Thursday, 19 March 2015

Hukuman Mati Di Indonesia

Pelaksanaan Pidana Mati di Indonesia


Hukum pidana ialah hukum sanksi yang berupa pidana yang diancamkan kepada pelanggar normanya.[1] Demikian sanksi pidana masih memiliki tujuan pembalasan disamping tujuan pembinaan,[2] sekalipun masih terdapat ruang-ruang perdebatan yang menyertainya.

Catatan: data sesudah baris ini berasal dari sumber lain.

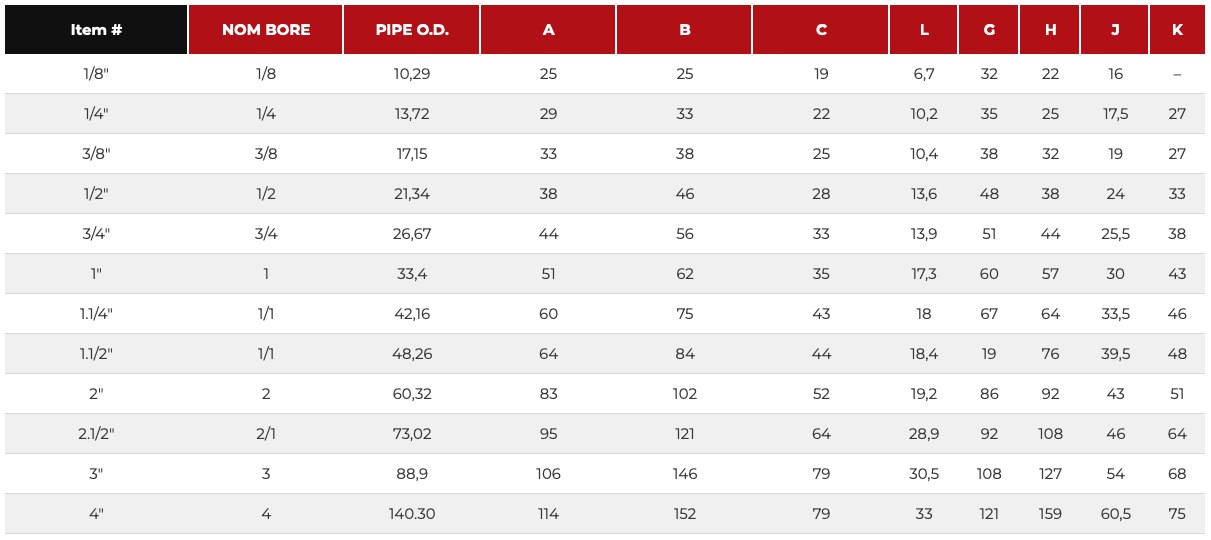The width and height of the screenshot is (1211, 540).
Task: Select pipe O.D. value 10,29
Action: click(x=412, y=74)
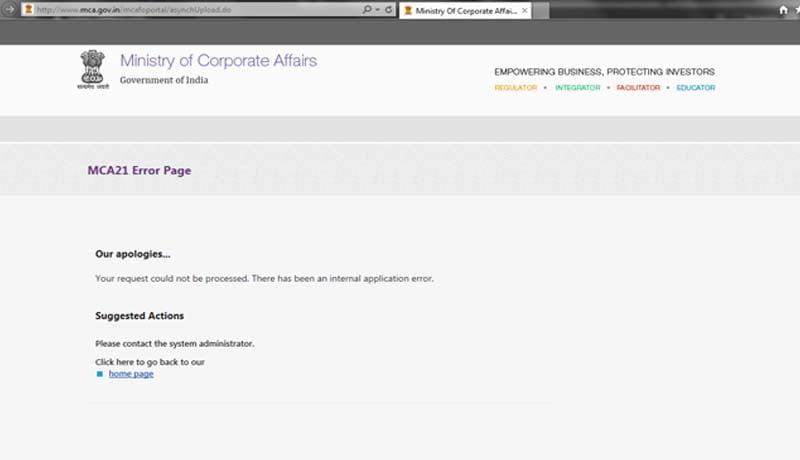
Task: Click the Government of India subtitle text
Action: pos(164,80)
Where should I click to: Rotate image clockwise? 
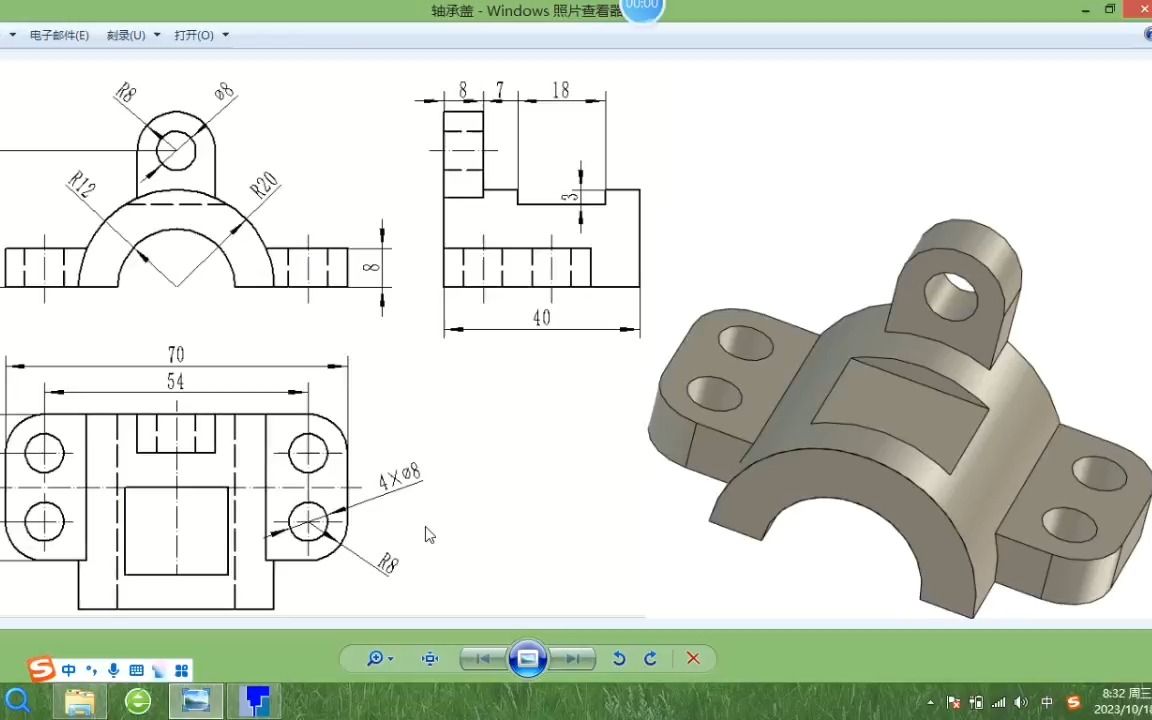650,658
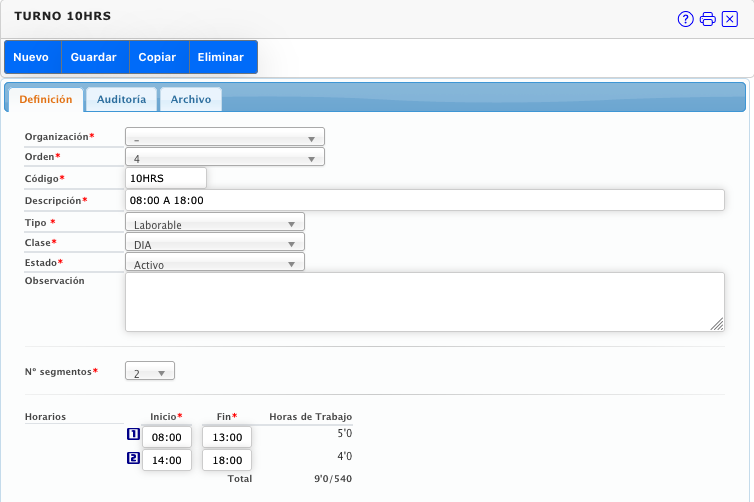Open the Tipo dropdown showing Laborable

coord(215,223)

Salah satu yang menjadi kajian paling penting terhadap sanksi pidana adalah terkait dengan pelaksanaan pidana mati di Indonesia. Pidana mati merupakan pidana pokok paling berat yang dianut dalam hukum positif di Indonesia (KUHP). Pidana mati diatur dalam Pasal 10 huruf a Angka (1) KUHP.

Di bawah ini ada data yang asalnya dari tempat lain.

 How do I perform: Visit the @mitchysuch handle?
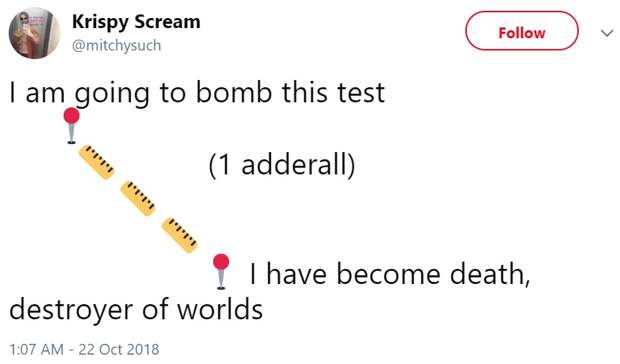(116, 45)
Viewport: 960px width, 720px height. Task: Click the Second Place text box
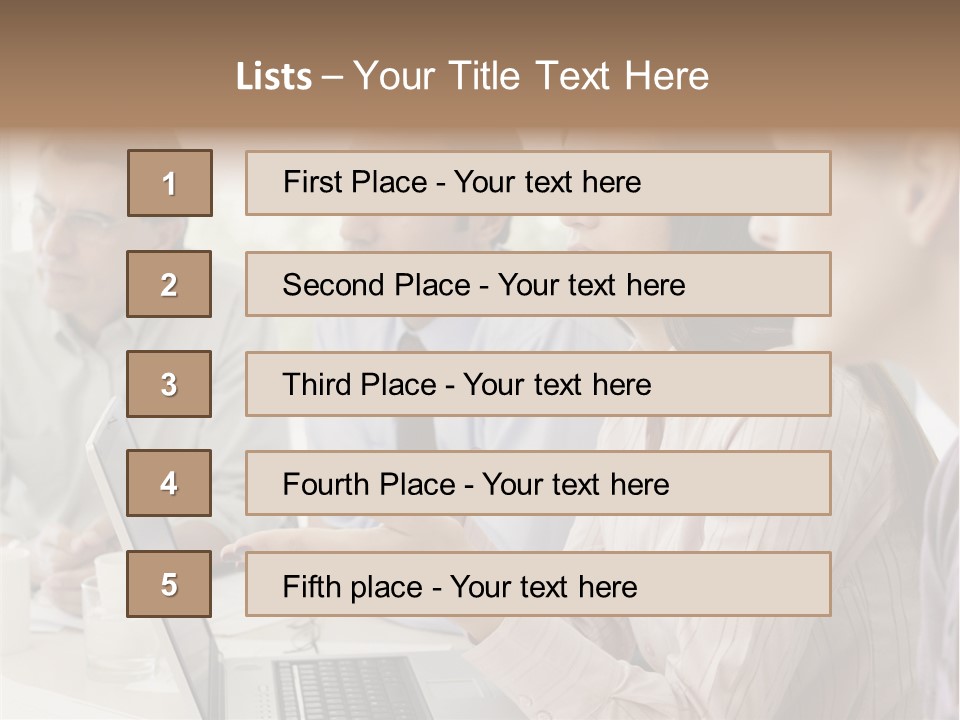point(538,284)
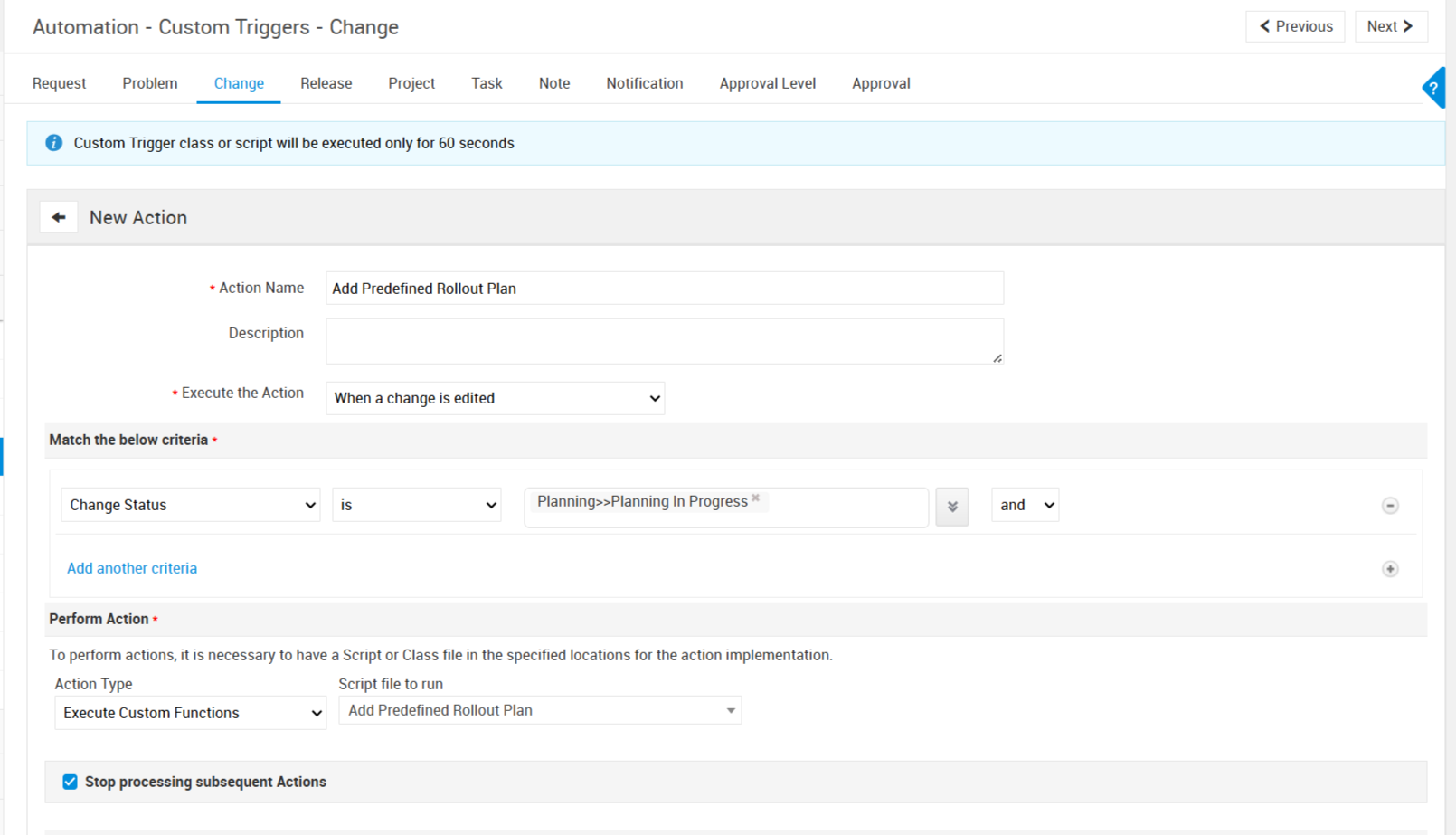Expand the Action Type dropdown

(190, 713)
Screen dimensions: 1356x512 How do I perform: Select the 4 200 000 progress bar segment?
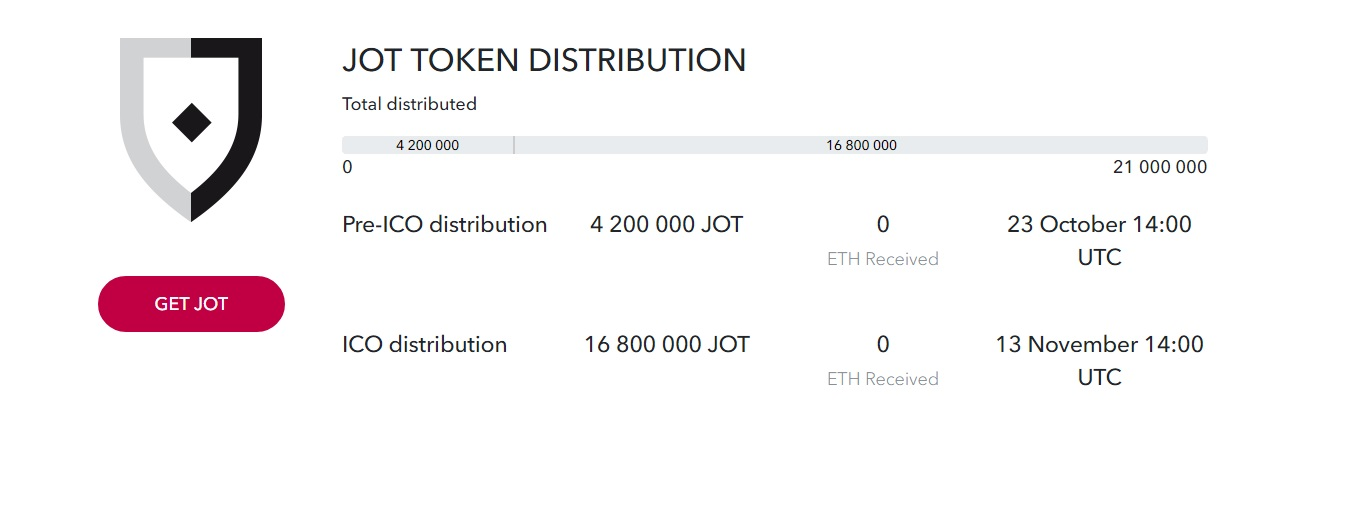427,145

Sebelum terlebih jauh membahas tentang pelaksanaan pidana mati di Indonesia, ada baiknya bagi kita untuk memahami sejarah pidana mati, negara-negara yang menganut/tidak menganut pidana mati, kaum yang pro maupun kontra terhadap pidana mati, fungsi pidana mati, tujuan pidana mati, pengaturan pidana mati sekaligus pelaksanaan pidana mati di Indonesia.
A.    Sejarah Pidana Mati
Pidana mati (dood straf) merupakan salah satu jenis pidana yang paling tua, setua umat manusia.  Namun yang jelas, pidana mati itu resmi diakui bersamaan dengan adanya hukum tertulis, yaitu sejak adanya Undang-Undang Raja Hamurabi di Babilonia pada abad ke-18 sebelum masehi. Saat itu ada 25 jenis pidana kejahatan yang diancam hukuman mati.

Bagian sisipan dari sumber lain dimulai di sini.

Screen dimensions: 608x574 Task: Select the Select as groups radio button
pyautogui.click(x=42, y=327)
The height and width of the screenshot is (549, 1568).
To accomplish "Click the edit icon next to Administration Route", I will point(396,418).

Dimulai pada zaman Romawi. Dapat dikatakan hukum Romawi yang dituangkan dalam Corpus Iuris Civil berlaku hampir selama seribu tahun atau dalam pertengahan abad ke-6 Masehi. Dari sinilah kemudian hukum Romawi mengembankan dirinya meliputi wilayah-wilayah yang semakin luas di seluruh Eropah. Gejala ini dinamakan penerimaan (resepsi) hukum Romawi.
Pidana mati juga dikenal pada masa Majapahit, pada masa zaman Hindu, pada masa zaman Islam bahkan menurut hukum adat. Belakangan yang terkenal ialah cerita-cerita yang menggambarkan keadaan di Perancis selama revolusinya pada penghabisan abad ke-18, di mana beberapa orang dalam suatu lapangan di muka umummenjalani hukuman mati dengan dipergunakannya guillotine, yaitu suatu barang tajam berat yang dijatuhkan dari atas kepala leher seseorang.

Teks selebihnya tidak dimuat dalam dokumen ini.